Verdict: SOOO NOT TRUE
Even if it’s a cloudy day, that doesn’t mean you can’t get sunburnt, as 70-80% of UV rays still penetrate through clouds. Experience shows that you’re more likely to get burnt on a cloudy day as you believe the clouds offer protection, so you don’t bother to apply sunblock – always apply sunblock! The sunlight also intensifies when it reflects against snow, sand or water, so be mindful of that.
“Wearing SPF will prevent you from skin damage”
Verdict: NOT true
Even if you’re religious with your SPF application, you’re still exposing yourself to some UVA and UVB rays that can have an impact over time. This is why it’s really important to check your body regularly for any skin damage especially at the beginning of summer – before you start to spend time in the sun. The main thing you need to look out for are melanomas, which tend to resemble a mole, that begin to change in size, shape or color. They may become lumpy and may even bleed. Sometimes they occur in a pre-existing mole, but around half the time they occur in an area of normal skin. Here are the changes Dr. Friedmann insists you need to look out for regularly:
- Change in size: The mole looks unusual, asymmetrical or irregular.

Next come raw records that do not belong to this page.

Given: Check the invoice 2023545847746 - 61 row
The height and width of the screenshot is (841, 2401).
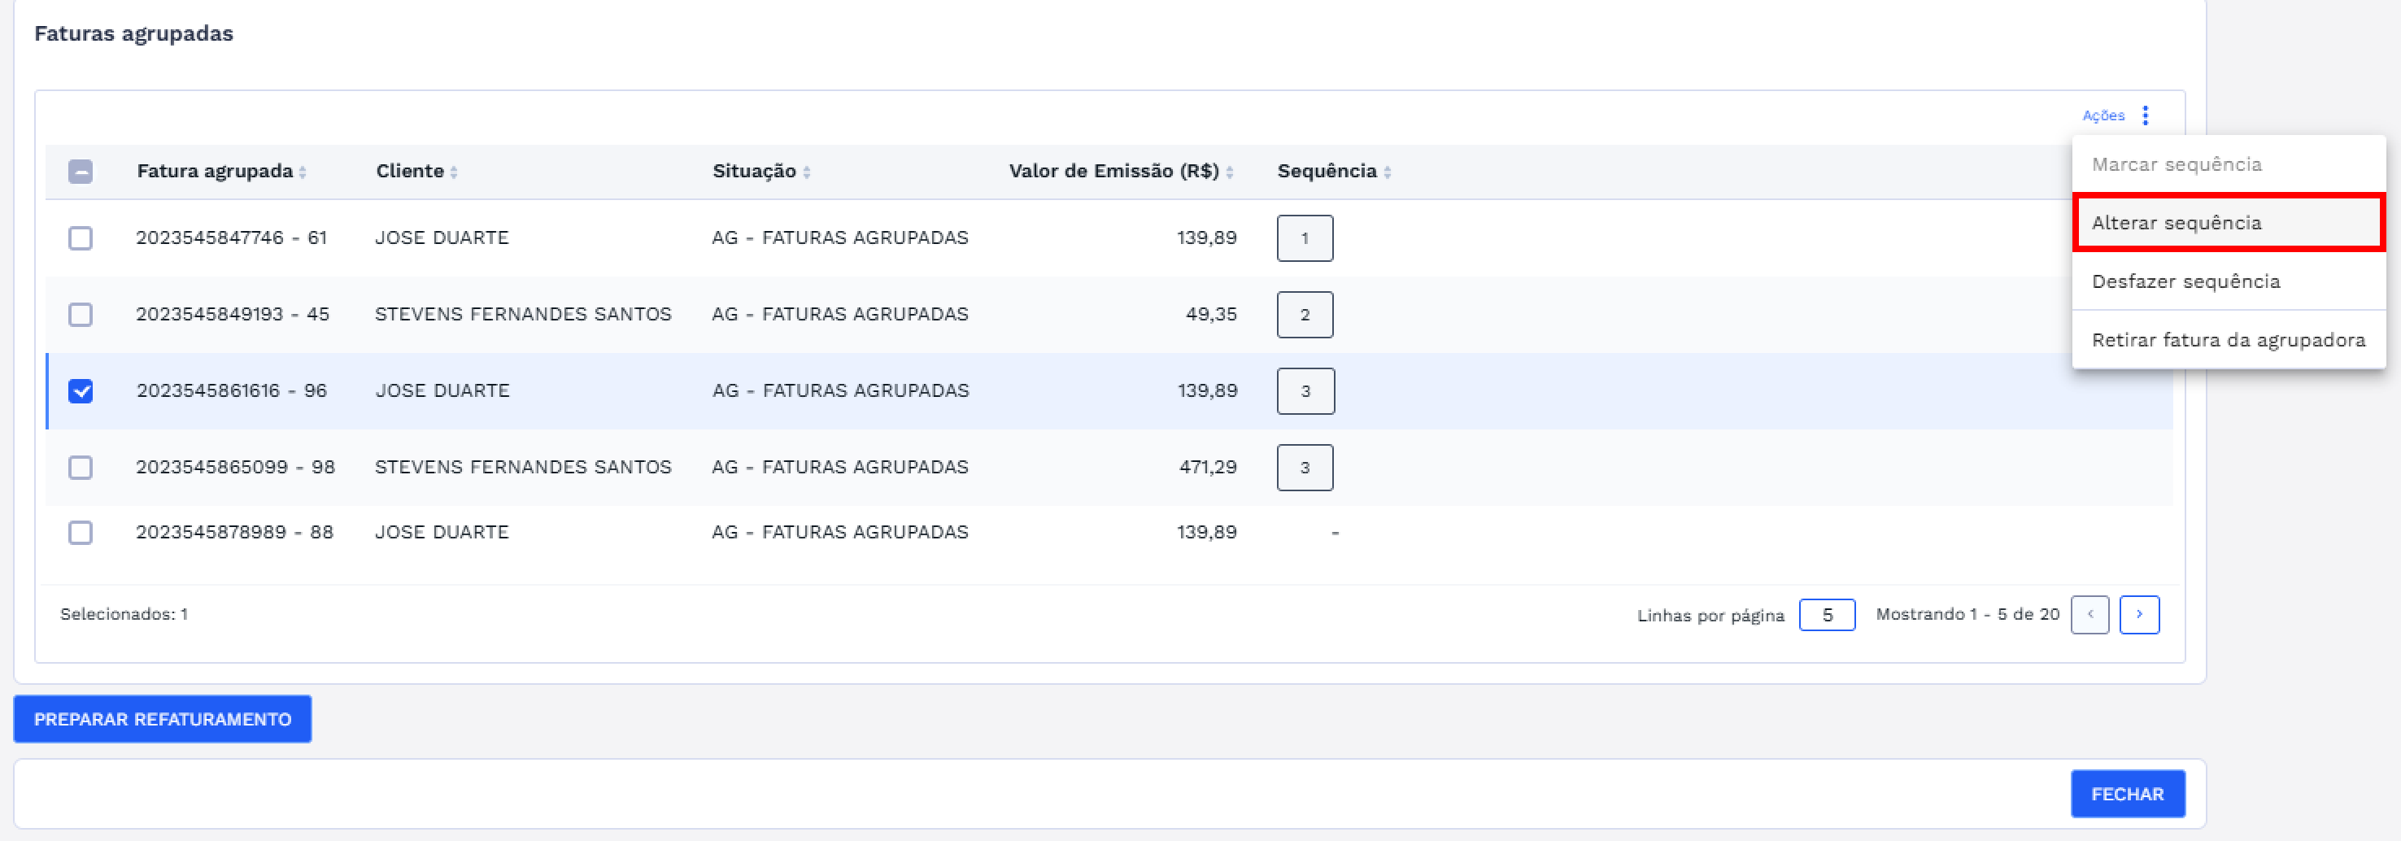Looking at the screenshot, I should pos(81,239).
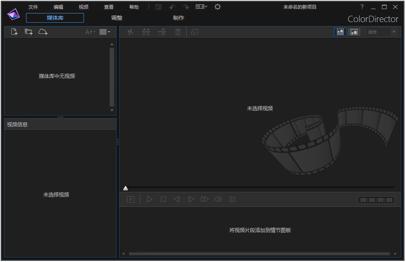This screenshot has width=406, height=262.
Task: Open cloud media import
Action: click(43, 32)
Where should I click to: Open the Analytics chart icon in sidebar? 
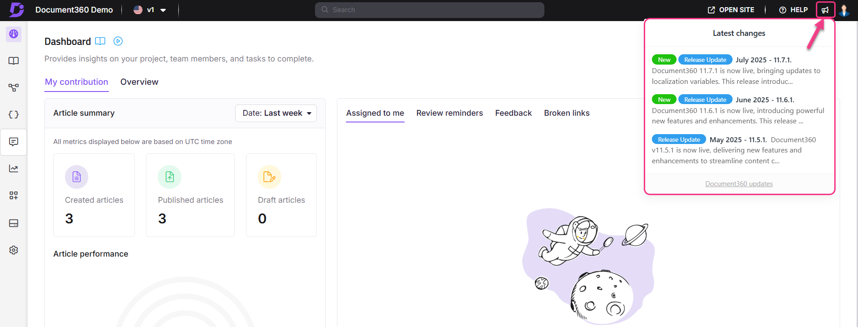click(x=13, y=169)
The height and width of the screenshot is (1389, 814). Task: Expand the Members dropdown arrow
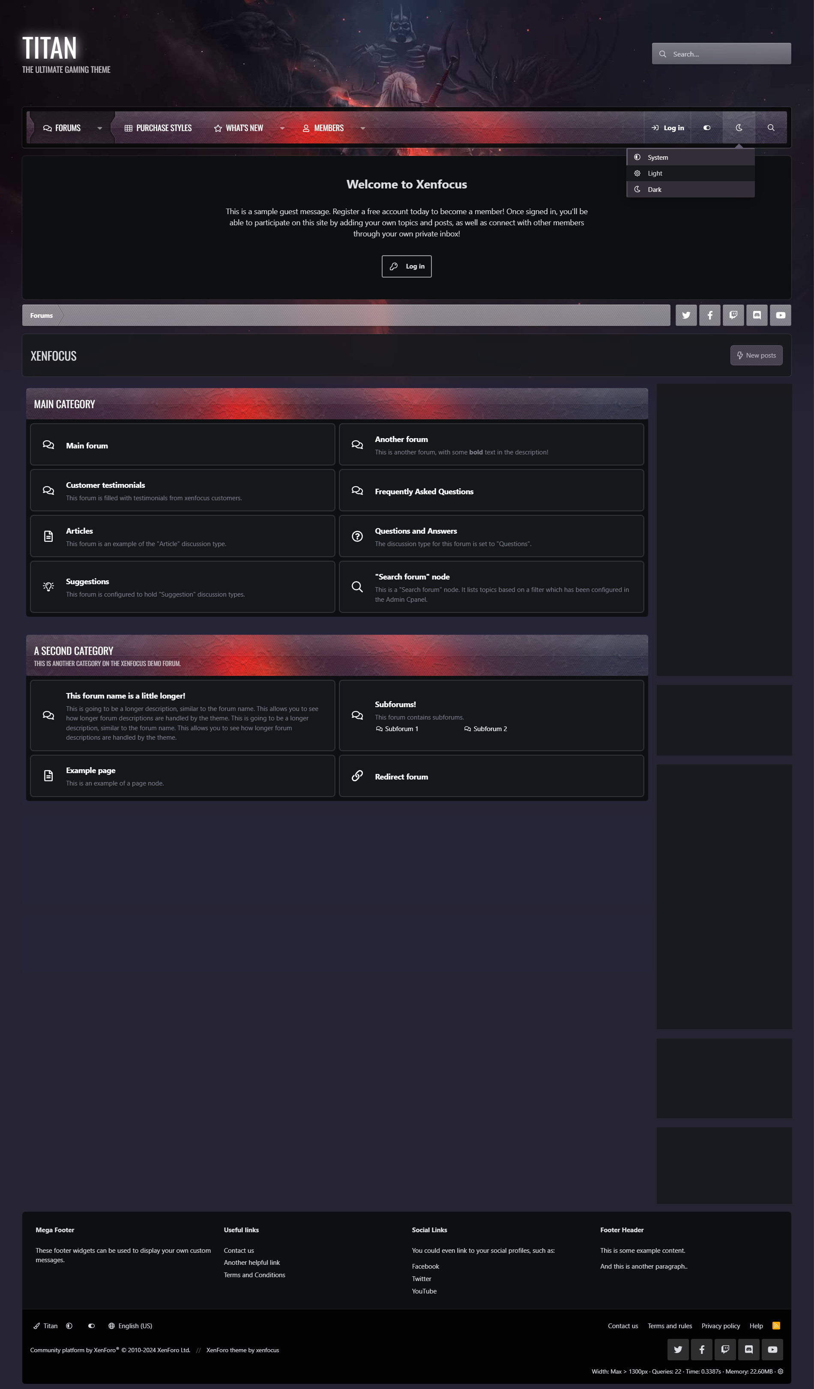click(363, 128)
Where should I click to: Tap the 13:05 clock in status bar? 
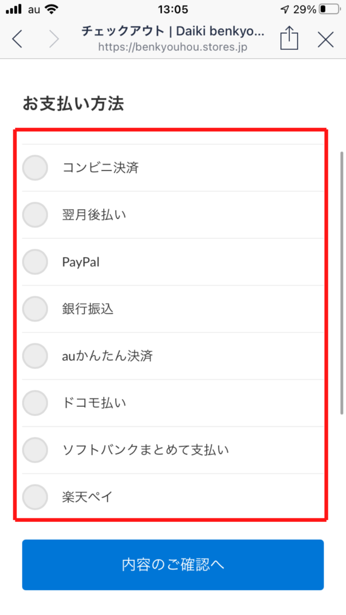point(173,10)
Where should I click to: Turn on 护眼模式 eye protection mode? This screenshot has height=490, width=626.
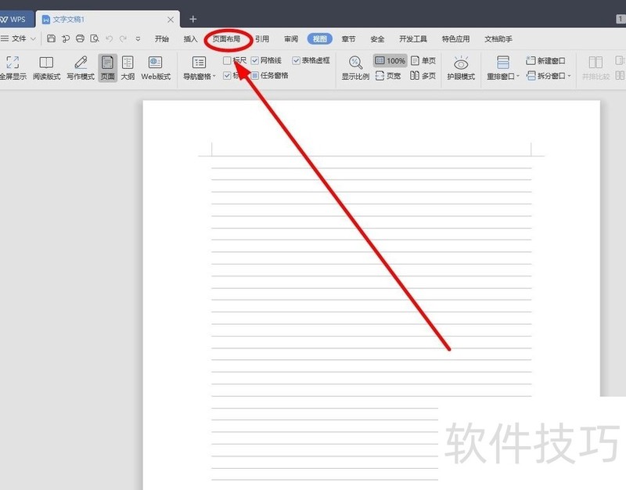(x=461, y=64)
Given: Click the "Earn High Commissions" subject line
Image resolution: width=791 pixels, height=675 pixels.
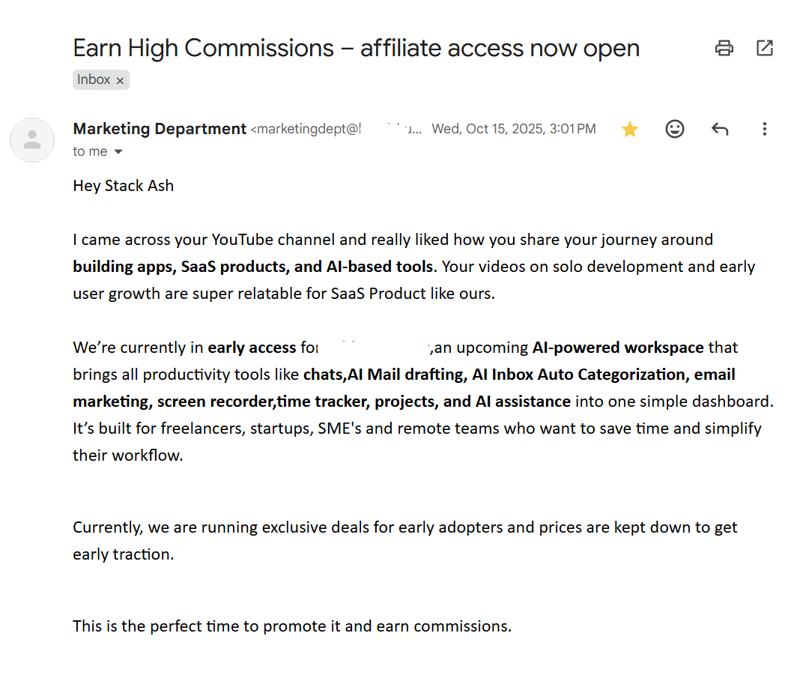Looking at the screenshot, I should (356, 48).
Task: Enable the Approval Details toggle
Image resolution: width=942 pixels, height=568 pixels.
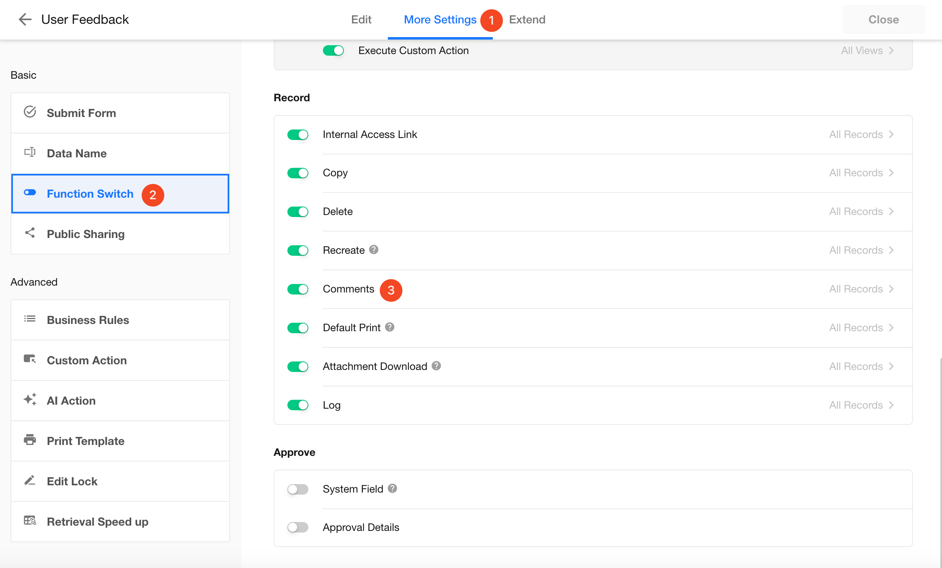Action: [298, 527]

- Border: The border becomes blurred, ill-defined or irregular.
- Color: More than 2 colors appear in the mole including brown, black or light areas giving a mottled appearance. A very dark or black appearance can occur.
- Diameter: If a mole is enlarging it should be reviewed.
If you do notice any of these changes, make sure you get them checked by a dermatologist.
If you’re STILL not convinced how crucial sun protection is for your skin, then check out this case study on the effect of sun on identical twins:
These are twins sisters, both aged 61. Susan on the right not only smokes but likes to spend as much time in the sun as possible (and she lives in Florida, so that’s pretty much the whole year!). Compared to Jeanne who spends as little time in the sun as possible. Researchers estimated that Susan looked a 11 years older, due to her dark spots, deep wrinkles, and sagging skin.